My dataset includes 170,000 Tweets all containing the term ‘#sidibouzid’, posted between Jan 12th and 19th by some 40,000 different Twitter users. This is not the complete dataset, but what I could grab using the public Twitter APIs. The following chart below maps out the distribution of Twitter users who joined the conversation by posting a message with the ‘#sidibouzid’ hashtag. We see a huge spike between Jan. 13th and 14th, reaching almost 12,000 new users at its peak. This is not surprising, given all the other analyses pointing to a huge spike in “attention” that the story received on Jan. 14th, when Ben Ali fled Tunisia.

first-time-users

Participation amongst users (i.e. – number of times users posted a message with the ‘#sidibouzid’ hashtag) follows a power-law distribution:
participation

Top 10 participants of the Hashtag (in terms of volume posted) are:

    Dima_Khatib (883) – Arab Journalist, Al Jazeera’s Latin America Correspondent
    ibnkafka (641) – Moroccan lawyer and Twitter enthusiast

Some of these accounts are broadcasting into the ether, like our top participant, griffinworks_3. This profile was only created on January 12th 2011, has since then posted around 4,000 Tweets, and has acquired only some 100 followers. From my dataset, looks like this profile got around 20 ReTweets between Jan. 15th – 18th. Not much activation, nor audience. The profile also doesn’t follow anyone else. Possibly a bot that auto-forwards content.
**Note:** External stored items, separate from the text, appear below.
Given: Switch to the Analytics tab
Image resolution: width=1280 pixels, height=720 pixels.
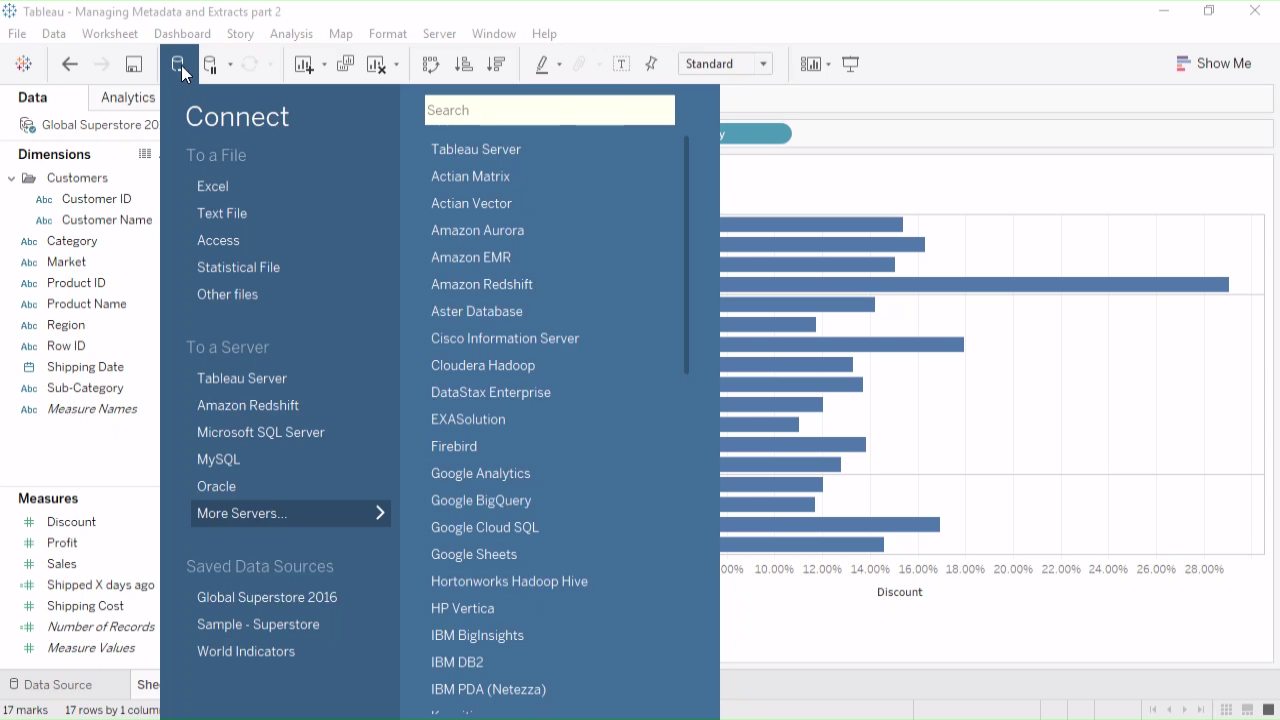Looking at the screenshot, I should pyautogui.click(x=127, y=97).
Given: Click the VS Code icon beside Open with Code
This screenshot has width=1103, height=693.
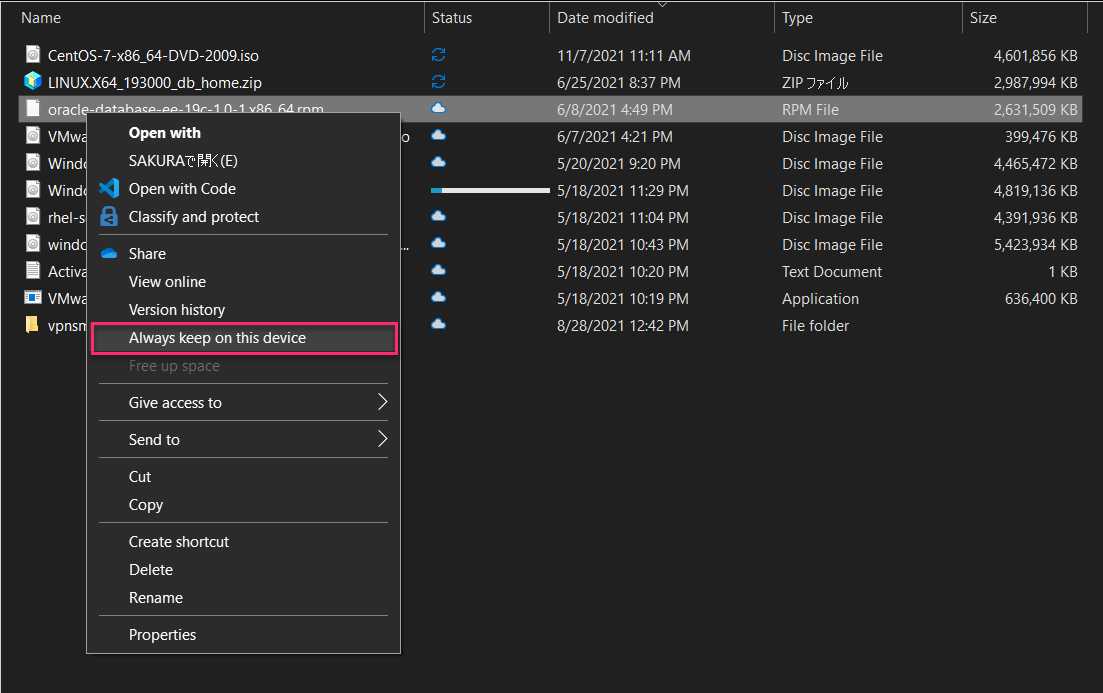Looking at the screenshot, I should coord(109,188).
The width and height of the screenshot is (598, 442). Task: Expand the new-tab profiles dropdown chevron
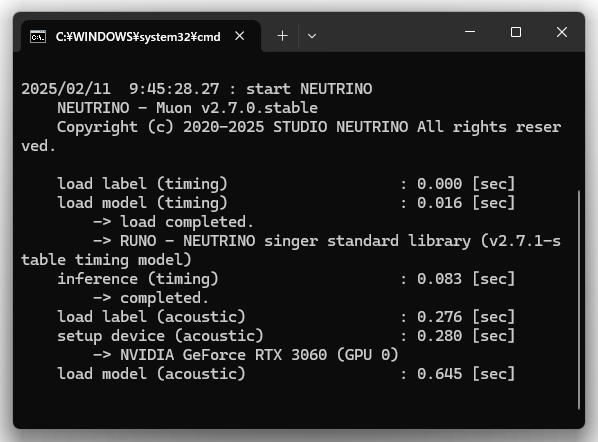pyautogui.click(x=312, y=36)
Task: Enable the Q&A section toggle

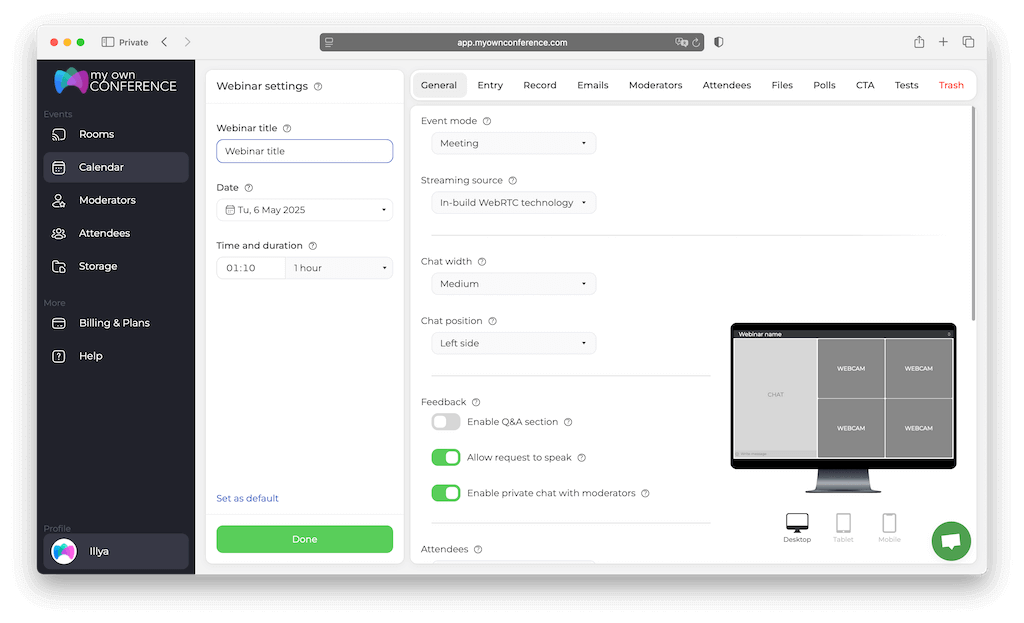Action: point(446,422)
On the other hand, if we look at Dima_Khatib, an Arab journalist with Al Jazeera, we see an extremely active profile (over 9,000 posts) who is quite new to twitter (created mid October, 2010), but with a high following of almost 5,000, and a high rate of mentions/RTs (over 5,000 times).

User Bios

Using wordle to visualize the users profile information (the “write something about yourself” field), it is quite clear that as the events unravel and spread out to the world, we see a drastic shift in the kinds of people who are joining the hashtag. Dominating words that represent the initial Twitter participants are ‘Tunisian’, ‘journalist’, ‘politics’, ‘activist’, and a variety of French stop words:
wordle0

Once the topic started trending, we see the people joining the hashtag represented by the following words: ‘news’, ‘twitter’,’music’,’marketing’,’media’,’student’…
wordle2

Geographic Distribution

What can we learn about the spread of this topic by looking at people’s geographic location? If we had a precise indication of every profile’s exact location, this would be fascinating. My assumption is that we would see small discussions happening around the Middle East, France and Morocco in the days before the uprising. Relatives and Tunisian expats from neighboring countries sould be Tweeting about the events, much before they reach world headlines. Could we actually see how the conversation moves from being regional/local into global? And if so, what does that movement look like?

There are three profile attributes that can give us clues about someone’s location: 1) User inputed ‘location’ field 2) User inputed ‘time-zone’ field 3) geo-location. When a user creates a Twitter account, the Time Zone may be automatically updated to the current location (depending on browser and connection), otherwise it receives the default value of ‘Quito’. Tunisia and Paris share the same timezone (CET). If someone in Tunisia creates a new profile, their timezone may automatically be set to ‘Paris’. The location field has no default, while the timezone field receives a default value of ‘Quito’. This makes it extremely tricky to draw solid conclusions out of the timezone field.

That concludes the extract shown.